El diagnóstico es claro. Colombia necesita crecimiento con orden, empleo formal, inversión estable, crédito accesible y reglas previsibles. La economía mostró un avance de 2,6 por ciento en 2025, pero ese dato no resuelve las fracturas que aún marcan la vida cotidiana.

El desempleo nacional bajó a 8,8 por ciento en marzo de 2026, aunque en las grandes ciudades siguió por encima, con 9,4 por ciento. Detrás de cada punto porcentual quedan jóvenes sin primera oportunidad, hogares sin ingreso suficiente y negocios que resisten con esfuerzo propio.

El problema de fondo no se limita a una cifra. El país sigue cargando una relación tensa con la empresa, justo cuando más necesita que el trabajo formal crezca. Abrir un negocio, sostener una nómina, pagar impuestos, cumplir normas, acceder a crédito y mantener clientes exige una confianza que no nace sola, ni silvestre.

Esa confianza depende de un Estado bien administrado, firme, serio y con una justicia que ofrezca seguridad jurídica y de una clase dirigente que comprenda que la riqueza no se castiga, se impulsa.

La crítica también es inevitable. En medio de  discursos y promesas, Colombia no puede seguir atrapada entre arengas que se pronuncian sin explicar cómo se financia un Estado, ni entre posturas que desprecian la iniciativa privada como si el empleo surgiera por decreto.

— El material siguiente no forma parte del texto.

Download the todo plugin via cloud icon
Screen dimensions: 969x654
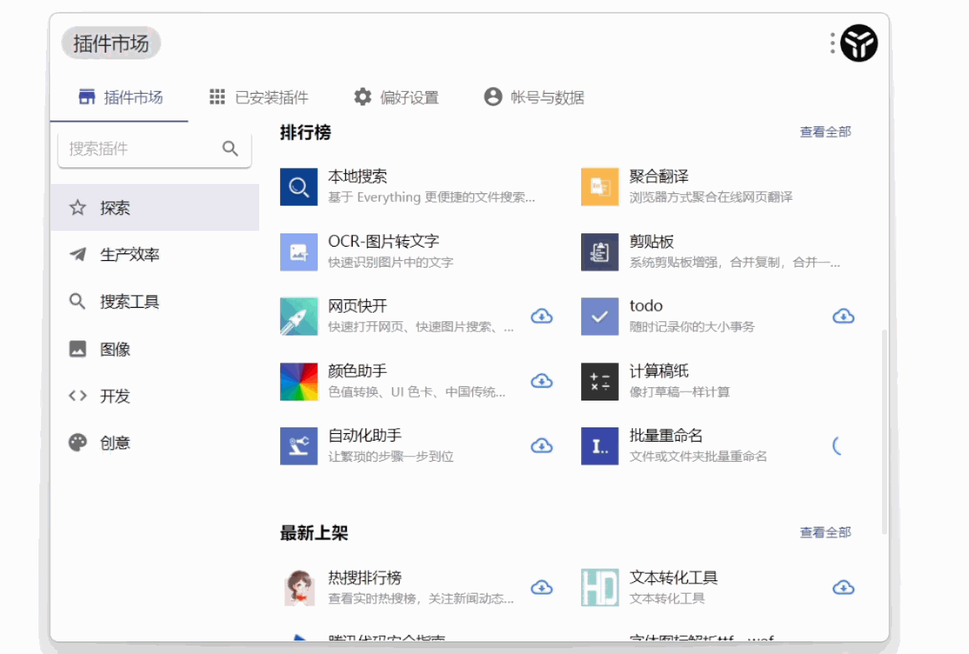coord(843,316)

Sin empresa no hay puestos de trabajo. Sin inversión no hay infraestructura. Sin productividad no hay movilidad social. Sin estabilidad fiscal no hay salud, educación ni transición energética capaces de durar.

Por eso, la elección de Presidente del próximo domingo, trasciende el acto político. Cada voto aprueba o rechaza un modelo de país. Uno que proteja la iniciativa, premie el esfuerzo, respete al emprendedor, al campesino, al trabajador y a las pymes, o uno que condene la incertidumbre como norma.

La democracia también se mide por su capacidad de defender la oportunidad de progresar con el propio trabajo. Colombia necesita un liderazgo que entienda que la economía social de mercado no es una consigna vacía, sino la base de un pacto nacional por el empleo, la inversión y la estabilidad. El futuro se construye con confianza, con instituciones firmes y con una decisión clara en las urnas.

Ese es el verdadero mandato de este país. Quien reciba esa confianza deberá responder con resultados, disciplina fiscal, apoyo a la producción y respeto por quien crea valor. Sólo así el voto dejará de ser promesa y se volverá progreso visible para este país a la deriva.